まぁ、そこで笑えるから、天羽なんだろうさ。


「……よし! 撮れた!」


「お、見せて見せて」


そんなやり取りをして、葉山と天羽は顔を寄せ合い、お互い今撮った写真を眺める。 つくづく仲が良い二人だ。


「結構良い感じね。 今度私の携帯にも送っておいてよ、天羽さん」


「おっけー! 八乙女くんもいる? 写真」


「ああ、暇な時で良いから送っといてくれ」


「はいよ了解!」


天羽の言っている事も、少し分かる気がする。


今だからこそだけど、こいつらと遊んで、その時たまに写真を撮って、それを家で見ると……なんかこう、楽しい気持ちになってくるんだよな。


今の今まで、写真に思い出を残すことなんて無かった所為もあるかもしれないけど、それが新鮮で、面白いんだ。
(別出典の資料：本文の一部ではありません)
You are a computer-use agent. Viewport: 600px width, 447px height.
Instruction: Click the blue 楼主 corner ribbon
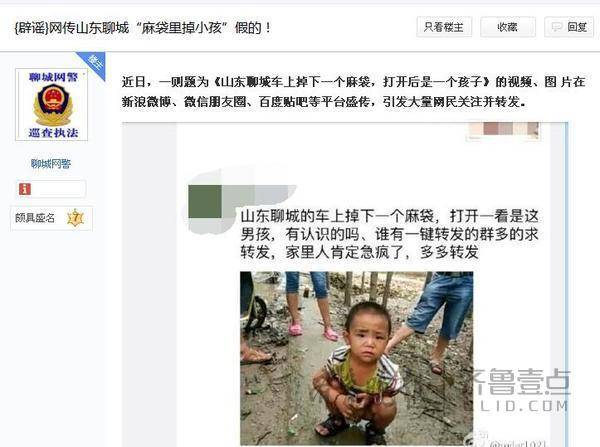pos(93,64)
「……そろそろ着くわね。 後は分かってると思うけど、校庭までダッシュよ。 それで天羽さんが八乙女君にその王冠を被せて、イベント終了。 分かった?」


「おう、大丈夫だ」


「……おっけーおっけー」


天羽は少しだけ言い淀んで、言った。 それが若干気になりはしたが、それもエレベーターが到着したことによって霧散していく。


「んじゃ行くわよ……せーのっ!!」


そして、扉が開くと同時に俺達三人は駆け出した。 まず向かう場所は下駄箱。 当然靴を履き替えている暇なんて無いので、そのまま上履きのままダッシュ。


「遅いわよ二人共!! 早くしなさいっ!」


「お前が早すぎるんだよ!! 俺も天羽も全速だぞ!?」


「うっひい……歌音うたねちゃん早すぎでしょ……」


そうなんだよ、あいつは完璧超人だからな。 性格以外。


「もうバレてるからっ!! 後ろから来てるから早く!!」


言われて、俺も天羽も後ろを一度振り向く。 そこにはどこから現れたのか、無数の人だかり。 ゾンビ映画さながらだな……これは。
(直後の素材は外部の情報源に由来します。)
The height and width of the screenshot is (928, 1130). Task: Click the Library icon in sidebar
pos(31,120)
「よし! 八乙女くんっ! ここはあたしに任せて先に行くんだ!」


「お前が残ってどうするんだ」


「あいたっ。 いやいや、だって一度は言ってみたい台詞でしょ?」


「……そういや前、葉月はづきも似たような事言ってたな。 お前らどこか似てるよなぁ」


「わっはっは! そりゃ気の所為だ!」


「だと良いけど」


とにかく、今はこんなまったりと話せる雰囲気では無いな。 何が何でも校庭に出て、ゴール地点まで行かなくては。


「天羽、急ぐぞ!!」


「おお!? へへ、うんっ」


俺はそのまま天羽の手を取り、再び走り出す。 下駄箱を通過して、校庭へ。


「はーやーくー!!」


既にゴール地点に葉山は居て、俺と天羽に両手を振りながらそう叫ぶ。 最早、足が早いとかそういうのじゃなくて、瞬間移動が出来るんじゃないか、あいつ。


「おい居たぞ!! あそこだ!!」


後ろからそんな声が聞こえて、次に大勢が走り出す音。 捕まったら殺されかねない勢いだけど、本当に大丈夫か。


「天羽! 平気か!?」


「わはは! 余裕余裕! ……っと、うわっ!」


にっこにこ笑いながら言い、次に天羽はバランスを崩して、そして。


「うおっ!?」


俺もろとも、その場に倒れてしまう。


「ちょ、ちょっと! 何してんのよー!!」


葉山は少々焦ったように言っているが、無駄な心配を掛けたくないのもあって、俺は片手をあげて軽く挨拶を返した。 それに、俺は本当に倒れただけで怪我も無さそうだし。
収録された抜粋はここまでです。